Directive: Copy the data below, swapping every "Instruction" for "Directive" and changing nothing else.

Extracted material:

+ + +

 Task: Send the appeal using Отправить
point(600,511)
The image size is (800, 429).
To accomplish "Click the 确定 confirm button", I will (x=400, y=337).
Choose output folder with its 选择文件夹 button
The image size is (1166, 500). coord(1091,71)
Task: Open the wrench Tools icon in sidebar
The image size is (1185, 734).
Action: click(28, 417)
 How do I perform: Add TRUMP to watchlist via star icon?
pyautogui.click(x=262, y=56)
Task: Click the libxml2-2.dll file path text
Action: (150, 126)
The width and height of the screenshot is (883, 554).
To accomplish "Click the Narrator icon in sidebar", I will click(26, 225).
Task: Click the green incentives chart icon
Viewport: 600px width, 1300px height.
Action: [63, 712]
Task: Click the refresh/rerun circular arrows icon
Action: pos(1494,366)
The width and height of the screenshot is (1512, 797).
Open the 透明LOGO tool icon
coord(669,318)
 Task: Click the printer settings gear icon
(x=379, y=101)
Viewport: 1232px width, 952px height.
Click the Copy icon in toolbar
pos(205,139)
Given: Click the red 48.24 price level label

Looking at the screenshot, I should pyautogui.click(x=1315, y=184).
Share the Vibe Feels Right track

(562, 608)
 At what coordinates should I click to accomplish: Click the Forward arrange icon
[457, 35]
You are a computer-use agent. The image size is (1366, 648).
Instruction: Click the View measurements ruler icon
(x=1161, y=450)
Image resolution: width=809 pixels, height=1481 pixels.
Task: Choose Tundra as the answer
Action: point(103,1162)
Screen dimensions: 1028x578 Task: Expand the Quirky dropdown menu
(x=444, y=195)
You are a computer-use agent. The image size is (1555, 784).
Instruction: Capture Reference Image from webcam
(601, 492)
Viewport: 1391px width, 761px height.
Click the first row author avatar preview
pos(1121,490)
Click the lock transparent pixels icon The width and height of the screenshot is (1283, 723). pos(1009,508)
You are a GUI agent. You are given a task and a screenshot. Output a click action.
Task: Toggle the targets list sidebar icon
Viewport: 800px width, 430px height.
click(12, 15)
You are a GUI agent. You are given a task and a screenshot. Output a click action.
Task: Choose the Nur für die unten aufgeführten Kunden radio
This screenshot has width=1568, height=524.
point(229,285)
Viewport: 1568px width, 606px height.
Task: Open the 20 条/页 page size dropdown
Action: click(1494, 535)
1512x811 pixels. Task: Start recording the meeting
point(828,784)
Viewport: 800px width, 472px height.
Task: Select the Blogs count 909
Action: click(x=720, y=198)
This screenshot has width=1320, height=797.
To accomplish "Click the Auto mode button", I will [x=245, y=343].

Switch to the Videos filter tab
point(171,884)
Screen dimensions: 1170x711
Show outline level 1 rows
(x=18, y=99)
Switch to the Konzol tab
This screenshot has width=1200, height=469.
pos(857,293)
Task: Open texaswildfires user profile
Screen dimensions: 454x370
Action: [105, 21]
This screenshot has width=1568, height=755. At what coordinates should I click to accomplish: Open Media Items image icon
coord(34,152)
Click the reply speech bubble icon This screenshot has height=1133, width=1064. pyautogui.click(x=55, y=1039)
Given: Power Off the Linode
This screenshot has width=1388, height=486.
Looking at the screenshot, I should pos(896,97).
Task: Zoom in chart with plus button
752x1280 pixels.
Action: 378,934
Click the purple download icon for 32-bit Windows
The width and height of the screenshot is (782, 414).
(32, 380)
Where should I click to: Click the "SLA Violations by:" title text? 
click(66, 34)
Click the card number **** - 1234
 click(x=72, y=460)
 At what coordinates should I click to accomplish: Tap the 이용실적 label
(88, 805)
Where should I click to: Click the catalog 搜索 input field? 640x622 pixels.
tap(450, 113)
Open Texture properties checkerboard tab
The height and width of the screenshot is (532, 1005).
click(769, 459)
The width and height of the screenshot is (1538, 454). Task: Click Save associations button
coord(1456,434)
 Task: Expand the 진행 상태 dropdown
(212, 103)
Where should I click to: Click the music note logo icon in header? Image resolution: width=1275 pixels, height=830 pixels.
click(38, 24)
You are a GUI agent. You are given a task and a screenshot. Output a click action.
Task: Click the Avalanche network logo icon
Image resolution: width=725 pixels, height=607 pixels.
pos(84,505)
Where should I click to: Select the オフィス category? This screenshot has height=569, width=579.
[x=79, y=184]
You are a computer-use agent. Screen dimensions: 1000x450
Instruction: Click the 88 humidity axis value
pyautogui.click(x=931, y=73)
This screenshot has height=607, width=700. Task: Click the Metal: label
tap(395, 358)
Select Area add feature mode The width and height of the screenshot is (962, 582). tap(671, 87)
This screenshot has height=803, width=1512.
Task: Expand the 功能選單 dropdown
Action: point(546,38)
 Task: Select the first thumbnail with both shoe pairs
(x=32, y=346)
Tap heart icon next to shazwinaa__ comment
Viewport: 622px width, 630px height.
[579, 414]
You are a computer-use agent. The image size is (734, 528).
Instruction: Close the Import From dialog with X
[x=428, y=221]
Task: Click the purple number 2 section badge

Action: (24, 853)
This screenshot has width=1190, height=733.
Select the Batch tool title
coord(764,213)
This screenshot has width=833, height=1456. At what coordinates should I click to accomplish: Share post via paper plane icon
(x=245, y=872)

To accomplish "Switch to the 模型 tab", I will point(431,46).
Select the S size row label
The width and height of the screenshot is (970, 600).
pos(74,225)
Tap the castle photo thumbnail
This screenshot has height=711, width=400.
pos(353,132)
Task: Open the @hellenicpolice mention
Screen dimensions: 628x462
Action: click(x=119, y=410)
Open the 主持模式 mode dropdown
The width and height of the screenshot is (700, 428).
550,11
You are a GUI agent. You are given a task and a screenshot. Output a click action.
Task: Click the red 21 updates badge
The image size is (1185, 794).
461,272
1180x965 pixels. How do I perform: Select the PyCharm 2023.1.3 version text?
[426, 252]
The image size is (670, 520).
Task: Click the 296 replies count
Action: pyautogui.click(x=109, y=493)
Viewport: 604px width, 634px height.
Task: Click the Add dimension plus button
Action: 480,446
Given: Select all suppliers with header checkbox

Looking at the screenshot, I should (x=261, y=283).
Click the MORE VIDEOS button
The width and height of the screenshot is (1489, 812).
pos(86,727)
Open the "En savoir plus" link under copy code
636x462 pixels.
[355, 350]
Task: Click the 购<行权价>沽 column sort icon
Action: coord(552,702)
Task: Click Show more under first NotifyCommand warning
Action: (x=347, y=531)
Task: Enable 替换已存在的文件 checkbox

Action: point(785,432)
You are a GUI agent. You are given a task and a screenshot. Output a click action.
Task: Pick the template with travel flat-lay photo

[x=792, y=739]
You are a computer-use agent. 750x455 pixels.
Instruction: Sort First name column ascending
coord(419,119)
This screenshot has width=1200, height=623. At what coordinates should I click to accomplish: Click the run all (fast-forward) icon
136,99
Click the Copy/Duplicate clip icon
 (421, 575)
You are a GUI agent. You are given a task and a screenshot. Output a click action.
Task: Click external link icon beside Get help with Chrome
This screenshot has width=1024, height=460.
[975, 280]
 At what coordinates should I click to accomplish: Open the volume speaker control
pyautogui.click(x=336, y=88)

+ + +

Expected output:
 Task: Send the appeal using Отправить
point(600,511)
The image size is (800, 429).
To accomplish "Click the 确定 confirm button", I will (x=400, y=337).
Choose output folder with its 选择文件夹 button
The image size is (1166, 500). coord(1091,71)
Task: Open the wrench Tools icon in sidebar
The image size is (1185, 734).
Action: click(28, 417)
 How do I perform: Add TRUMP to watchlist via star icon?
pyautogui.click(x=262, y=56)
Task: Click the libxml2-2.dll file path text
Action: (150, 126)
The width and height of the screenshot is (883, 554).
To accomplish "Click the Narrator icon in sidebar", I will click(26, 225).
Task: Click the green incentives chart icon
Viewport: 600px width, 1300px height.
Action: [63, 712]
Task: Click the refresh/rerun circular arrows icon
Action: pos(1494,366)
The width and height of the screenshot is (1512, 797).
Open the 透明LOGO tool icon
coord(669,318)
 Task: Click the printer settings gear icon
(x=379, y=101)
Viewport: 1232px width, 952px height.
Click the Copy icon in toolbar
pos(205,139)
Given: Click the red 48.24 price level label

Looking at the screenshot, I should pyautogui.click(x=1315, y=184).
Share the Vibe Feels Right track

(562, 608)
 At what coordinates should I click to accomplish: Click the Forward arrange icon
[457, 35]
You are a computer-use agent. The image size is (1366, 648).
Directive: Click the View measurements ruler icon
(x=1161, y=450)
Image resolution: width=809 pixels, height=1481 pixels.
Task: Choose Tundra as the answer
Action: point(103,1162)
Screen dimensions: 1028x578 Task: Expand the Quirky dropdown menu
(x=444, y=195)
You are a computer-use agent. The image size is (1555, 784).
Directive: Capture Reference Image from webcam
(601, 492)
Viewport: 1391px width, 761px height.
Click the first row author avatar preview
pos(1121,490)
Click the lock transparent pixels icon The width and height of the screenshot is (1283, 723). pos(1009,508)
You are a GUI agent. You are given a task and a screenshot. Output a click action.
Task: Toggle the targets list sidebar icon
Viewport: 800px width, 430px height.
click(12, 15)
You are a GUI agent. You are given a task and a screenshot. Output a click action.
Task: Choose the Nur für die unten aufgeführten Kunden radio
This screenshot has width=1568, height=524.
point(229,285)
Viewport: 1568px width, 606px height.
Task: Open the 20 条/页 page size dropdown
Action: click(1494, 535)
1512x811 pixels. Task: Start recording the meeting
point(828,784)
Viewport: 800px width, 472px height.
Task: Select the Blogs count 909
Action: click(x=720, y=198)
This screenshot has width=1320, height=797.
To accomplish "Click the Auto mode button", I will [x=245, y=343].

Switch to the Videos filter tab
point(171,884)
Screen dimensions: 1170x711
Show outline level 1 rows
(x=18, y=99)
Switch to the Konzol tab
This screenshot has width=1200, height=469.
pos(857,293)
Task: Open texaswildfires user profile
Screen dimensions: 454x370
Action: [105, 21]
This screenshot has width=1568, height=755. At what coordinates should I click to accomplish: Open Media Items image icon
coord(34,152)
Click the reply speech bubble icon This screenshot has height=1133, width=1064. pyautogui.click(x=55, y=1039)
Given: Power Off the Linode
This screenshot has width=1388, height=486.
Looking at the screenshot, I should pos(896,97).
Task: Zoom in chart with plus button
752x1280 pixels.
Action: 378,934
Click the purple download icon for 32-bit Windows
The width and height of the screenshot is (782, 414).
(32, 380)
Where should I click to: Click the "SLA Violations by:" title text? 
click(66, 34)
Click the card number **** - 1234
 click(x=72, y=460)
 At what coordinates should I click to accomplish: Tap the 이용실적 label
(88, 805)
Where should I click to: Click the catalog 搜索 input field? 640x622 pixels.
tap(450, 113)
Open Texture properties checkerboard tab
The height and width of the screenshot is (532, 1005).
click(769, 459)
The width and height of the screenshot is (1538, 454). Task: Click Save associations button
coord(1456,434)
 Task: Expand the 진행 상태 dropdown
(212, 103)
Where should I click to: Click the music note logo icon in header? Image resolution: width=1275 pixels, height=830 pixels.
click(38, 24)
You are a GUI agent. You are given a task and a screenshot. Output a click action.
Task: Click the Avalanche network logo icon
Image resolution: width=725 pixels, height=607 pixels.
pos(84,505)
Where should I click to: Select the オフィス category? This screenshot has height=569, width=579.
[x=79, y=184]
You are a computer-use agent. Screen dimensions: 1000x450
Directive: Click the 88 humidity axis value
pyautogui.click(x=931, y=73)
This screenshot has height=607, width=700. Task: Click the Metal: label
tap(395, 358)
Select Area add feature mode The width and height of the screenshot is (962, 582). tap(671, 87)
This screenshot has height=803, width=1512.
Task: Expand the 功能選單 dropdown
Action: point(546,38)
 Task: Select the first thumbnail with both shoe pairs
(x=32, y=346)
Tap heart icon next to shazwinaa__ comment
Viewport: 622px width, 630px height.
[579, 414]
You are a computer-use agent. The image size is (734, 528).
Directive: Close the Import From dialog with X
[x=428, y=221]
Task: Click the purple number 2 section badge

Action: (24, 853)
This screenshot has width=1190, height=733.
Select the Batch tool title
coord(764,213)
This screenshot has width=833, height=1456. At what coordinates should I click to accomplish: Share post via paper plane icon
(x=245, y=872)

To accomplish "Switch to the 模型 tab", I will point(431,46).
Select the S size row label
The width and height of the screenshot is (970, 600).
pos(74,225)
Tap the castle photo thumbnail
This screenshot has height=711, width=400.
pos(353,132)
Task: Open the @hellenicpolice mention
Screen dimensions: 628x462
Action: click(x=119, y=410)
Open the 主持模式 mode dropdown
The width and height of the screenshot is (700, 428).
550,11
You are a GUI agent. You are given a task and a screenshot. Output a click action.
Task: Click the red 21 updates badge
The image size is (1185, 794).
461,272
1180x965 pixels. How do I perform: Select the PyCharm 2023.1.3 version text?
[426, 252]
The image size is (670, 520).
Task: Click the 296 replies count
Action: pyautogui.click(x=109, y=493)
Viewport: 604px width, 634px height.
Task: Click the Add dimension plus button
Action: 480,446
Given: Select all suppliers with header checkbox

Looking at the screenshot, I should (x=261, y=283).
Click the MORE VIDEOS button
The width and height of the screenshot is (1489, 812).
pos(86,727)
Open the "En savoir plus" link under copy code
636x462 pixels.
[355, 350]
Task: Click the 购<行权价>沽 column sort icon
Action: coord(552,702)
Task: Click Show more under first NotifyCommand warning
Action: (x=347, y=531)
Task: Enable 替换已存在的文件 checkbox

Action: point(785,432)
You are a GUI agent. You are given a task and a screenshot. Output a click action.
Task: Pick the template with travel flat-lay photo

[x=792, y=739]
You are a computer-use agent. 750x455 pixels.
Directive: Sort First name column ascending
coord(419,119)
This screenshot has width=1200, height=623. At what coordinates should I click to accomplish: Click the run all (fast-forward) icon
136,99
Click the Copy/Duplicate clip icon
 (421, 575)
You are a GUI agent. You are given a task and a screenshot. Output a click action.
Task: Click external link icon beside Get help with Chrome
This screenshot has width=1024, height=460.
[975, 280]
 At what coordinates should I click to accomplish: Open the volume speaker control
pyautogui.click(x=336, y=88)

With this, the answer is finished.